(What to produce):
Identify every line in the records below that contains the word "computer", and reproduce each one.

(Material to process):
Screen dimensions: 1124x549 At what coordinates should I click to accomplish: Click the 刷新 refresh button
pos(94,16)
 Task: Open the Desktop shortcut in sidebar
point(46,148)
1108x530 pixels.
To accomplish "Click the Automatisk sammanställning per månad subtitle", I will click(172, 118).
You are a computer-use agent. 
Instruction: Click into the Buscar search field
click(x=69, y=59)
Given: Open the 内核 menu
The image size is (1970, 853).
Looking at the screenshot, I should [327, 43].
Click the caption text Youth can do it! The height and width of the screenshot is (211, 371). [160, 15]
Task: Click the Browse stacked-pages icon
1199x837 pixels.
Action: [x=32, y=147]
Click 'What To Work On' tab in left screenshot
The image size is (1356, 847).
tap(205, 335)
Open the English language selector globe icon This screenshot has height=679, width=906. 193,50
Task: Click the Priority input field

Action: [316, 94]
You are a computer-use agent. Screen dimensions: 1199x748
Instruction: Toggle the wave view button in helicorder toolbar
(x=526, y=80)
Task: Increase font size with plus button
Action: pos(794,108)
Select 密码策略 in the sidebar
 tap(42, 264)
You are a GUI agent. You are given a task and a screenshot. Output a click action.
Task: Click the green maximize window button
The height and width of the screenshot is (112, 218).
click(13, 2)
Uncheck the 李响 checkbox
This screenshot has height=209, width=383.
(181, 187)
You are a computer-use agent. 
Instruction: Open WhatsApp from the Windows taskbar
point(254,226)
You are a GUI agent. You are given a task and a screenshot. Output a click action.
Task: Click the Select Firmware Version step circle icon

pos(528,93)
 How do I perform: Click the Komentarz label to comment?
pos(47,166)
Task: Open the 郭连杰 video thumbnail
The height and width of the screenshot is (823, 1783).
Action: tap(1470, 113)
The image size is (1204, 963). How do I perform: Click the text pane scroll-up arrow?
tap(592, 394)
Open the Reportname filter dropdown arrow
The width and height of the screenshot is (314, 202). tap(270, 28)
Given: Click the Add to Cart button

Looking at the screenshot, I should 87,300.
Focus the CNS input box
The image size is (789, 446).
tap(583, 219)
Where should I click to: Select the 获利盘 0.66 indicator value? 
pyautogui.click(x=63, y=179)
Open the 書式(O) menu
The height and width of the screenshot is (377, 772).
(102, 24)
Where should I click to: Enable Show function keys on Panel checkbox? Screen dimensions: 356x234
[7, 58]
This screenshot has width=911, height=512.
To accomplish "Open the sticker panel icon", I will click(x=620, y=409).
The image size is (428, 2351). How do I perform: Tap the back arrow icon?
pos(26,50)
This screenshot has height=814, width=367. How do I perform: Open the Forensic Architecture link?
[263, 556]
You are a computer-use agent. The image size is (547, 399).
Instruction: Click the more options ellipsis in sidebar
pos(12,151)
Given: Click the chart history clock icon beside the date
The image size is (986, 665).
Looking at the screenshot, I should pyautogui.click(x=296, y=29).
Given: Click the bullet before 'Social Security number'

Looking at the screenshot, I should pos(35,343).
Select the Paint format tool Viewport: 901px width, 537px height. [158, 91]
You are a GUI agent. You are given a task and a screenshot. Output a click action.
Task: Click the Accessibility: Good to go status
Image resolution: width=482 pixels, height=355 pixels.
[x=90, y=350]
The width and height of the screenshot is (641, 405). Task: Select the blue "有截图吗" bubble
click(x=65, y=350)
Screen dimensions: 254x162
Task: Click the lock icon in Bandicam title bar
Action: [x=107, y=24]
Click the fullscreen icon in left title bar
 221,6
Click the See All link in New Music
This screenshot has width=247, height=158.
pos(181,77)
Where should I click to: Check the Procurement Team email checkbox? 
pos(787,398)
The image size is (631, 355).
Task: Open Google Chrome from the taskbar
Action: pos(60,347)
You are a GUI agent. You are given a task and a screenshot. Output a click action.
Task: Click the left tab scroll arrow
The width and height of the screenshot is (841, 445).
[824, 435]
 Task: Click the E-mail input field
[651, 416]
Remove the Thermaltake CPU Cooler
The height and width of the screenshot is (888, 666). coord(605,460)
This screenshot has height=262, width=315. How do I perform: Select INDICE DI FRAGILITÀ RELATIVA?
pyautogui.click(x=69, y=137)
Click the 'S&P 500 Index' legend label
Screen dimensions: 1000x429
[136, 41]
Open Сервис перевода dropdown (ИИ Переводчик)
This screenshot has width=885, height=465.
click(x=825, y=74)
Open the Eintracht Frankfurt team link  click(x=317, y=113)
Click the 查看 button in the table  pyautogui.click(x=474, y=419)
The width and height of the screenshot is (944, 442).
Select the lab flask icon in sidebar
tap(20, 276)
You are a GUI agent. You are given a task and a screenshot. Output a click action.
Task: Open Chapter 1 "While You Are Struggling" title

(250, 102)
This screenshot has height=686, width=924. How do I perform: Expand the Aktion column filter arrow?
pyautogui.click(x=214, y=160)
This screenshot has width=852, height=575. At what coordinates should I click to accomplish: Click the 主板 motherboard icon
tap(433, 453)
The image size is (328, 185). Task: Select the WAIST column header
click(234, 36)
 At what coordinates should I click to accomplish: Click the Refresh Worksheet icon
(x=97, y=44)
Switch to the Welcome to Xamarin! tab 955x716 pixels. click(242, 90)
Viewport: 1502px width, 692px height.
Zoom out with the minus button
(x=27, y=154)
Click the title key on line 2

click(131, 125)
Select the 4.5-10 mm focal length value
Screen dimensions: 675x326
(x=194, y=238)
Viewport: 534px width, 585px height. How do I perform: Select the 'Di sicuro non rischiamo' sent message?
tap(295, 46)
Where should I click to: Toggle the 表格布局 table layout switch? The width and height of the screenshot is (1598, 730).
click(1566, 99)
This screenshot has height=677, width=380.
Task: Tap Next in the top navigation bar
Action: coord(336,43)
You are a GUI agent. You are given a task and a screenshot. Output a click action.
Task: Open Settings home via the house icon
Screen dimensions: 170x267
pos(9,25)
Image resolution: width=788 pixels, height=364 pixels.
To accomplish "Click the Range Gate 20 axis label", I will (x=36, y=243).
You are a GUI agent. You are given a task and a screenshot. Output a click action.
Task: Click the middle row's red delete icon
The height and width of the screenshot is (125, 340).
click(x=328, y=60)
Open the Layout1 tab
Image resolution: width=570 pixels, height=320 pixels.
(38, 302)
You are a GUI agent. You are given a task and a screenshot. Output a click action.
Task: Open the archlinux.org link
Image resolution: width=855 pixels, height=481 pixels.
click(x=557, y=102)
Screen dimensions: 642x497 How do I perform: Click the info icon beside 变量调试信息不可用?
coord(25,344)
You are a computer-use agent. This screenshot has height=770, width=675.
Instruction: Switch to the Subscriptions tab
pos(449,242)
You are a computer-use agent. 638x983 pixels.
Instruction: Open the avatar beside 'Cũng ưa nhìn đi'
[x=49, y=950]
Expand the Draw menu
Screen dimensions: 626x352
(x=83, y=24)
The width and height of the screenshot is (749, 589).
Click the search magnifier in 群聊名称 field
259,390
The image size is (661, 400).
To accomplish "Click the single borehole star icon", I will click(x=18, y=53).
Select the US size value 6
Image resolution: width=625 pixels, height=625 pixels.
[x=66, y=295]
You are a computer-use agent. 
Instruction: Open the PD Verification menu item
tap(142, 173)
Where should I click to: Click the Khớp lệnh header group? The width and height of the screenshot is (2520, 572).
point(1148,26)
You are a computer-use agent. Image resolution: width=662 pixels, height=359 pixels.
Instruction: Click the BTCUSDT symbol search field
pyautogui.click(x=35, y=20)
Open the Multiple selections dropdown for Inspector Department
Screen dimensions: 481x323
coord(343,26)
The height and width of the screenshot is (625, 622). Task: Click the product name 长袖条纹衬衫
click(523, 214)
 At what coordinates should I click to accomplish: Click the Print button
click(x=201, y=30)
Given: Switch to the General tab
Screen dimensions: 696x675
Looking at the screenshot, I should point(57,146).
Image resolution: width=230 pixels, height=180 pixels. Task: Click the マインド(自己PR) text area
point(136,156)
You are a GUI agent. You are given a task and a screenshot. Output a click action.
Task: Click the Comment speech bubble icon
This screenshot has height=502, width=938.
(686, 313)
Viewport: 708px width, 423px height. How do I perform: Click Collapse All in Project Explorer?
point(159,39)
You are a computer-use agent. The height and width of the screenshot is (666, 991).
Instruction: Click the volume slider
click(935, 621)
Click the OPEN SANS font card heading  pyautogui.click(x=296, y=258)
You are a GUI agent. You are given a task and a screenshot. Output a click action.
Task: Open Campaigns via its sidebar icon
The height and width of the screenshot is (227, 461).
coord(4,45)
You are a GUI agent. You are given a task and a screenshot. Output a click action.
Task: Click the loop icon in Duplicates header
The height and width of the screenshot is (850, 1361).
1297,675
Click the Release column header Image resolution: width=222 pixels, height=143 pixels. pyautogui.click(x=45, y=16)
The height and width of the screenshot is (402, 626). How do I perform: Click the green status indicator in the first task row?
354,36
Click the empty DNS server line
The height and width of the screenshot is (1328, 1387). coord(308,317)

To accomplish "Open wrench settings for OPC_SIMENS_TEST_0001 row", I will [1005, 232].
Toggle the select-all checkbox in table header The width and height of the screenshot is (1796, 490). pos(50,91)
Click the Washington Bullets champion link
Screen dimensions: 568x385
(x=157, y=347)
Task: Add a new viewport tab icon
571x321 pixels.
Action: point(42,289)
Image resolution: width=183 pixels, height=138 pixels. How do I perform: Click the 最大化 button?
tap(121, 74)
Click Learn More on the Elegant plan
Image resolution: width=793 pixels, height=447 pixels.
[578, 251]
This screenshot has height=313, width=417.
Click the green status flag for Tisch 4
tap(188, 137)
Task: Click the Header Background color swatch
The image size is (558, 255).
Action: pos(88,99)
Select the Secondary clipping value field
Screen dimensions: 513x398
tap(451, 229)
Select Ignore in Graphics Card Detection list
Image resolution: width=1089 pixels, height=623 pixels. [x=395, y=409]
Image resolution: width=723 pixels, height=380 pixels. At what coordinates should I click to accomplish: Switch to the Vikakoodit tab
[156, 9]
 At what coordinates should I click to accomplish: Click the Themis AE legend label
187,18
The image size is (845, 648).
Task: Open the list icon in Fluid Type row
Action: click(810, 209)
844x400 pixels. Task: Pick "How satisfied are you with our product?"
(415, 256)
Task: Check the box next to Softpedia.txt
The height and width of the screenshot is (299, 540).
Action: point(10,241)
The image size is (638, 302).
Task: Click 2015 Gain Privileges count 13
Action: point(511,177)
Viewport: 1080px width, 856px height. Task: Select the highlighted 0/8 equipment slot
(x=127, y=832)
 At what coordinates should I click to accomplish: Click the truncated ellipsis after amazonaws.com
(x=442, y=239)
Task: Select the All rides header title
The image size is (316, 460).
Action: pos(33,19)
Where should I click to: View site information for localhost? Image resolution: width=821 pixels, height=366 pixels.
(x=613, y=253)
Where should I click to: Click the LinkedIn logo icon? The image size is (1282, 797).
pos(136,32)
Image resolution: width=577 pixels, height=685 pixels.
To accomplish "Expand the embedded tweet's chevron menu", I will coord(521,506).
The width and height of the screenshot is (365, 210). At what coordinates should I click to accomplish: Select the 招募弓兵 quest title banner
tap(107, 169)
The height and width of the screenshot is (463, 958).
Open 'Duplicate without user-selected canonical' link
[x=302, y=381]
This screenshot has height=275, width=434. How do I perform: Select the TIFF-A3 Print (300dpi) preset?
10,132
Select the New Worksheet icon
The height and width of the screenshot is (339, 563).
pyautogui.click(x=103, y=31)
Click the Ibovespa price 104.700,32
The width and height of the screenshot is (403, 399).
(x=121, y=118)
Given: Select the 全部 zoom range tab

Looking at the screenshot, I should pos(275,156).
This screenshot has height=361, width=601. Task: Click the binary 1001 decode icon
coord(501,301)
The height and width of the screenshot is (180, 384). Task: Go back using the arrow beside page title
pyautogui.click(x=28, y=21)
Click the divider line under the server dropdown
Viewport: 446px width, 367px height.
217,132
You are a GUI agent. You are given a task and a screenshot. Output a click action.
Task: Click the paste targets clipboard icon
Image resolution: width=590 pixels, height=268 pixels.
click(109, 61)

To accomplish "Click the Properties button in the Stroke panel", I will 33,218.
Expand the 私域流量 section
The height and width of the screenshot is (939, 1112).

(Solution for this exercise):
You are a computer-use agent. 
You are a computer-use agent. Screen dimensions: 1199x748
You are a computer-use agent. 
You are a computer-use agent. The image size is (547, 399).
You are a computer-use agent. This screenshot has height=770, width=675.
You are a computer-use agent. 638x983 pixels.
You are a computer-use agent. 
You are a computer-use agent. Image resolution: width=662 pixels, height=359 pixels.
You are a computer-use agent. The height and width of the screenshot is (666, 991).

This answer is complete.